It feels like that’s where we are now, the orange sky morphing to an inky blue and the 962’s headlights beginning to cast beams on the tarmac, while the rear lamps of the car ahead temporarily daub red graffiti across braking zones. The brakes are mighty, by the way; they need a firm press but they definitely get it stopped. Of course; they’re built to do that for 24 hours straight.
Impressionist colours, surround-sound turbocharger flutters, out-of-body glimpses of the car from the outside as we pass the circuit’s big screens. It’s like a fever dream.
In my mirrors – well, Stuck’s mirrors; I’m intensely aware I’m only temporarily this car’s driver – there’s the Rothmans colours of the 1987 Le Mans-winning 962. Further ahead, there are drivers who raced these cars in period, including F1 star John Watson. We’ve all been told to drive sensibly, albeit at a decent lick of pace; neither Goodwood nor Porsche want the cars to be driven too slowly.
It’s an overawing experience and I’d be lying if I said I wasn’t nervous. But the 962 looks after me the way it’s looked after drivers since its creation. The gearbox has synchromesh, the better to avoid a race-ruining mis-shift at 3am in the rain. So even if my shifts aren’t quite as laser-perfect as a Derek Bell’s, a Jacky Ickx’s or an HJ Stuck’s, each change slots cleanly and smoothly. The handling is predictable, the stability unshakeable, at these demo speeds at least. There’s turbo lag but it’s not the nothing… nothing… BAM! nightmare I’d feared of an engine running around 240bhp per litre; it’s progressive, manageable. And potent.
So potent yet usable and reliable were the 956 and 962 that even if the Porsche factory team didn’t cross the line first, its cars still won Le Mans in the hands of independent teams. So potent, in fact, that even after the Group C era had ended in 1994, a Dauer 962 ‘road car’ slipped through a loophole to enter Le Mans – and won the race. And the 962’s engine and gearbox would win the race again in ’96 and ’97, attached to a TWR prototype.
From behind the wheel, that extraordinary turn-key ease of use runs through everything the 962 does. The hardest part of driving it is trickling back into the paddock. It does not like to be driven slowly. The near-solid spool differential (for reliability, again) means the rear wheels can’t rotate at different speeds, and it nearly grinds to a halt on full lock. Clearly the 962’s heart yearns for the Mulsanne.
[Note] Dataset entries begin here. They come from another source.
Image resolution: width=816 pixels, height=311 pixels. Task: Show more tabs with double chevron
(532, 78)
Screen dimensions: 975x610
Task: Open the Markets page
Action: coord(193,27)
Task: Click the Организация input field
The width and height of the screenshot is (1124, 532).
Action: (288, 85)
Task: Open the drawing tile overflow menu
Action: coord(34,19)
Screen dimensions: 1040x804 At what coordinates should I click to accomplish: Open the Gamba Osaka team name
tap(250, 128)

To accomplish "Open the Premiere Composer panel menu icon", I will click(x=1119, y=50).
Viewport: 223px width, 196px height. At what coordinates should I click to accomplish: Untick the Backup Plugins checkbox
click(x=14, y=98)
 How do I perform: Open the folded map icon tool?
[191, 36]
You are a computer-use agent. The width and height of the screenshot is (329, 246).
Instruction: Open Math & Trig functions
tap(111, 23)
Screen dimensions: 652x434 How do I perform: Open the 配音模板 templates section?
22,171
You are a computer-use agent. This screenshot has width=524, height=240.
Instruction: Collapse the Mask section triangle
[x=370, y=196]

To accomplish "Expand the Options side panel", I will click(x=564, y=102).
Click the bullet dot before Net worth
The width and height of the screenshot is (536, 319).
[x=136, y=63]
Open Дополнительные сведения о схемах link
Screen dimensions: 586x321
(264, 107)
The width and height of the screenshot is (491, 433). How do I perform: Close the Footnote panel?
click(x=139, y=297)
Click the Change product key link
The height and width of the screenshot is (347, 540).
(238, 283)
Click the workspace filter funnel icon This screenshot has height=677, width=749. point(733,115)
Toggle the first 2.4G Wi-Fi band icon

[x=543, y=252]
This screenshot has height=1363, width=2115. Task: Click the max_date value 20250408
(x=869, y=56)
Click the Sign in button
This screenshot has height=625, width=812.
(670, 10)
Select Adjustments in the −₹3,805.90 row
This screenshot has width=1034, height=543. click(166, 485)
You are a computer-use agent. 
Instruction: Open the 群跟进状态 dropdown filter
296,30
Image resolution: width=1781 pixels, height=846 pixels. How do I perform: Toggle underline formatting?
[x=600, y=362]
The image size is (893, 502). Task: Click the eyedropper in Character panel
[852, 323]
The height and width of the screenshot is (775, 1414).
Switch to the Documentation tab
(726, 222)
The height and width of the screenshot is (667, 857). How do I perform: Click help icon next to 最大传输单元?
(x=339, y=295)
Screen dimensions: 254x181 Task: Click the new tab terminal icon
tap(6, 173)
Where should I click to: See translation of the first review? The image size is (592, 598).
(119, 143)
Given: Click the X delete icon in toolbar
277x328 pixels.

It’s lifting the hearts of everyone around it, too. Seeing people’s reactions to the car from within it is almost as powerful a sensation as driving it. The 962 and the Group C era might be long gone, but it’s still captivating for those who were there and those seeing it come alive for the first time. That little plastic key can fire one engine, and countless imaginations.